**Work instruction:** Scan the records below for the line containing "Click the star class icon on Nia" and the line containing "The width and". Copy both, plus every line between, exactly.

**Data for the task:**
Start of Block
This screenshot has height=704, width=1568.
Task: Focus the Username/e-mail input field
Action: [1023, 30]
End of Block
Start of Block
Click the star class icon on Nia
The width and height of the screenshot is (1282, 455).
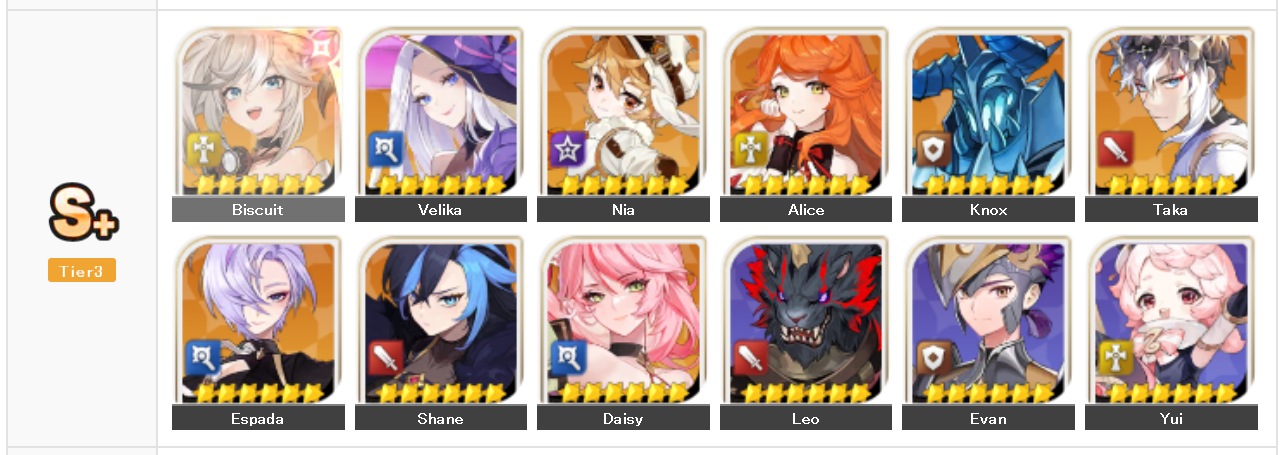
End of Block
**Completed task:**
Click the star class icon on Nia
The width and height of the screenshot is (1282, 455).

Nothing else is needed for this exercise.